Scale the rows between the one holding "Realisatie door NUGTR B.V. (601, 1446)" and the one holding "Weigeren (1007, 1383)", inclusive. Write each of those rows out again with its text unchanged, and multiply every coordinate in the answers by 1.15, rounding to whole numbers with halves going up.

┌─ Recorded information

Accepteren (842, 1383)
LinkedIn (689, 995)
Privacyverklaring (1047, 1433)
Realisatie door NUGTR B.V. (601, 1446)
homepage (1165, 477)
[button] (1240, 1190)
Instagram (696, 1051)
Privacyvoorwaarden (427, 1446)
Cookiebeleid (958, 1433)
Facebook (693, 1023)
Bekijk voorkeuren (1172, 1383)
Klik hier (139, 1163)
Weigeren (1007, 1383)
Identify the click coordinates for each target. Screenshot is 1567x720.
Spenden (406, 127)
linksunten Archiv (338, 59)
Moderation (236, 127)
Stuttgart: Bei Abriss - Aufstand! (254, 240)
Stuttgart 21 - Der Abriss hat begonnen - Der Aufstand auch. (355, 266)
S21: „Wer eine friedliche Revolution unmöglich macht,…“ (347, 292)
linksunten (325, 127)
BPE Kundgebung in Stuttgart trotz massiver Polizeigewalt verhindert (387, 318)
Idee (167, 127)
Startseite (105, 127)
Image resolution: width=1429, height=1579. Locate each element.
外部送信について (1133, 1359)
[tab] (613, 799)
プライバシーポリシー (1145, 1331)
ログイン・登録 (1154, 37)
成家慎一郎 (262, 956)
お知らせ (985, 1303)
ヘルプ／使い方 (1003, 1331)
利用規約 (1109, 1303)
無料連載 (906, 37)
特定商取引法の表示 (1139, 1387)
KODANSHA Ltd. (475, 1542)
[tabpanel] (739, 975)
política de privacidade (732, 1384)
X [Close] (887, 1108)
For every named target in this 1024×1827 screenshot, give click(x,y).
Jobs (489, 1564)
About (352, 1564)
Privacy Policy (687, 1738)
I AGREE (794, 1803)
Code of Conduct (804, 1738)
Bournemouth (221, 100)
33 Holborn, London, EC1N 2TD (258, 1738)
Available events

└─

• [Task answer]:
Realisatie door NUGTR B.V. (691, 1663)
homepage (1340, 549)
[button] (1426, 1369)
Instagram (800, 1209)
Privacyvoorwaarden (491, 1663)
Cookiebeleid (1102, 1648)
Facebook (797, 1176)
Bekijk voorkeuren (1348, 1590)
Klik hier (160, 1337)
Weigeren (1158, 1590)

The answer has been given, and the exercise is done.